Multi-Turn
Goal Accuracy
LLM-as-a-judge
Multi-turn
Referenceless
Agent
Multimodal
The Goal Accuracy metric is a multi-turn agentic metric that evaluates your LLM agent's abilities on planning and executing the plan to finish a task or reach a goal. It is a self-explaining eval, which means it outputs a reason for its metric score.
Required Arguments
To use the GoalAccuracyMetric, you'll have to provide the following arguments when creating a ConversationalTestCase:
turns
You can learn more about how it is calculated here.
Usage
The GoalAccuracyMetric() can be used for end-to-end multi-turn evaluations of agents.
from deepeval import evaluate
from deepeval.metrics import GoalAccuracyMetric
from deepeval.test_case import Turn, ConversationalTestCase, ToolCall
convo_test_case = ConversationalTestCase(
turns=[
Turn(role="...", content="..."),
Turn(role="...", content="...", tools_called=[...])
],
)
metric = GoalAccuracyMetric(threshold=0.5)
# To run metric as a standalone
# metric.measure(convo_test_case)
# print(metric.score, metric.reason)
evaluate(test_cases=[convo_test_case], metrics=[metric])There are SIX optional parameters when creating a GoalAccuracyMetric:
- [Optional]
threshold: a float representing the minimum passing threshold, defaulted to 0.5. - [Optional]
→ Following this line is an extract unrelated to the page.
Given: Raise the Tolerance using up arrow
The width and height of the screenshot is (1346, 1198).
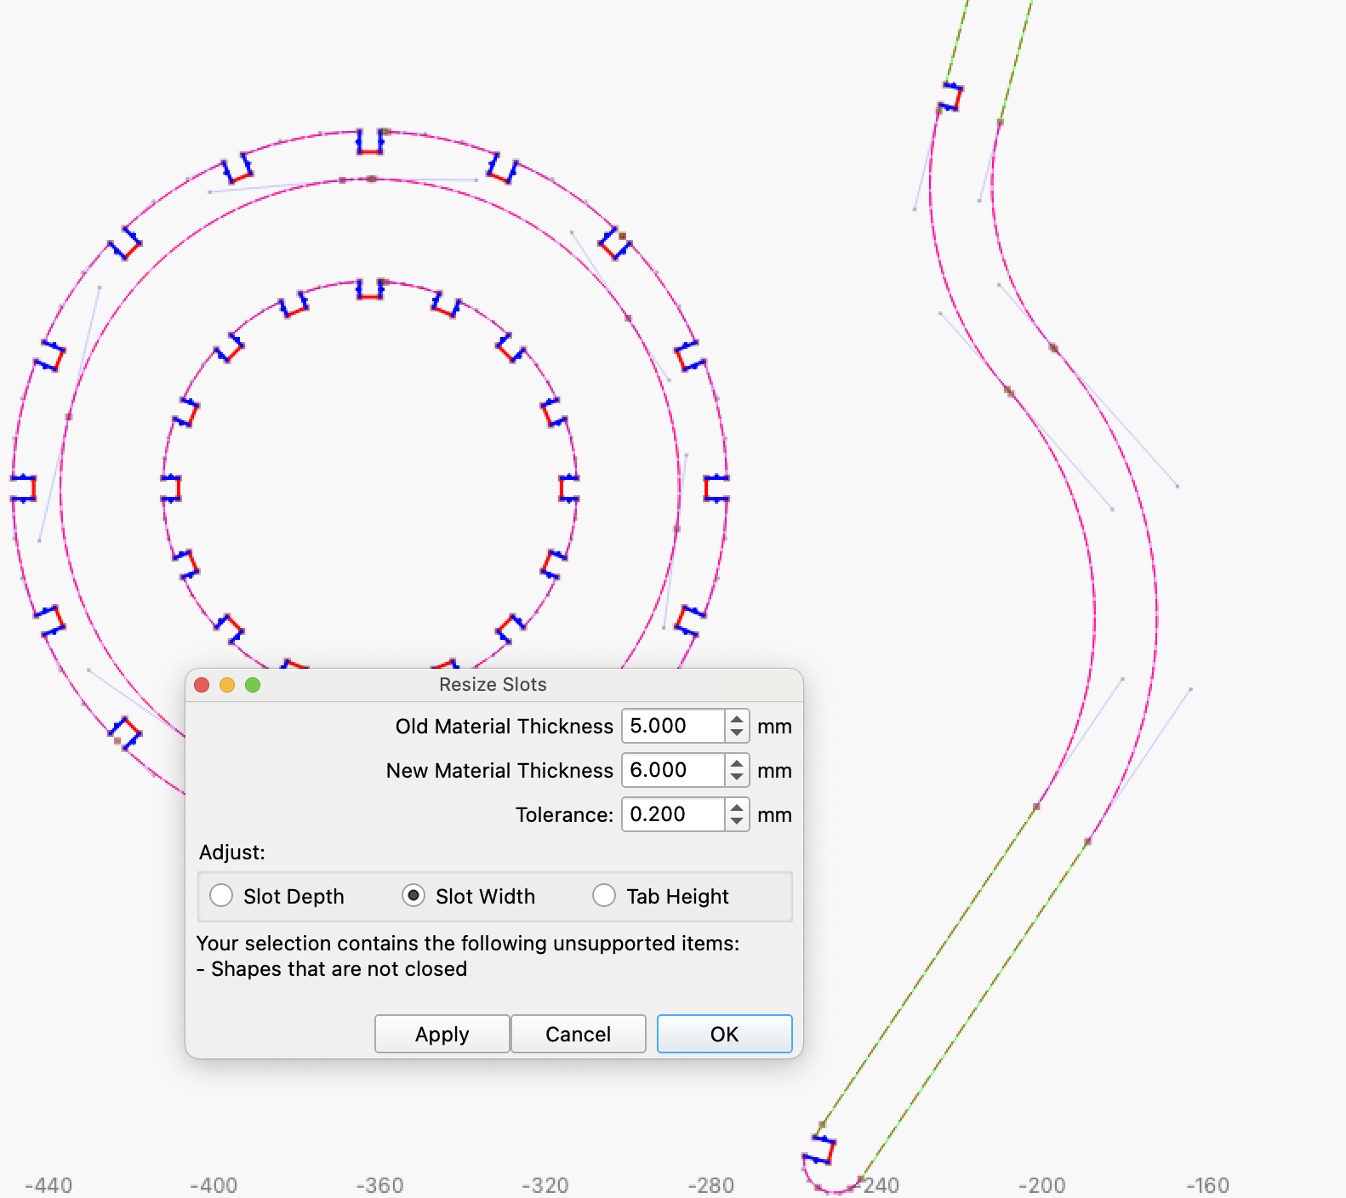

model: a string specifying which of OpenAI's GPT models to use, OR any custom LLM model of typeDeepEvalBaseLLM. Defaulted togpt-5.4. - [Optional]
include_reason: a boolean which when set toTrue, will include a reason for its evaluation score. Defaulted toTrue. - [Optional]
strict_mode: a boolean which when set toTrue, enforces a binary metric score: 1 for perfection, 0 otherwise. It also overrides the current threshold and sets it to 1. Defaulted toFalse. - [Optional]
async_mode: a boolean which when set toTrue, enables concurrent execution within themeasure()method. Defaulted toTrue. - [Optional]
verbose_mode: a boolean which when set toTrue, prints the intermediate steps used to calculate said metric to the console, as outlined in the How Is It Calculated section. Defaulted toFalse.
As a standalone
You can also run the GoalAccuracyMetric on a single test case as a standalone, one-off execution.
...
metric.measure(convo_test_case)
print(metric.score, metric.reason)How Is It Calculated
The GoalAccuracyMetric score is calculated using the following steps:
- Find individual goals and steps taken by your LLM agent for each user-assistat interactions.
- Find goal accuracy scores for each of the goal-steps pairs using the evaluation model.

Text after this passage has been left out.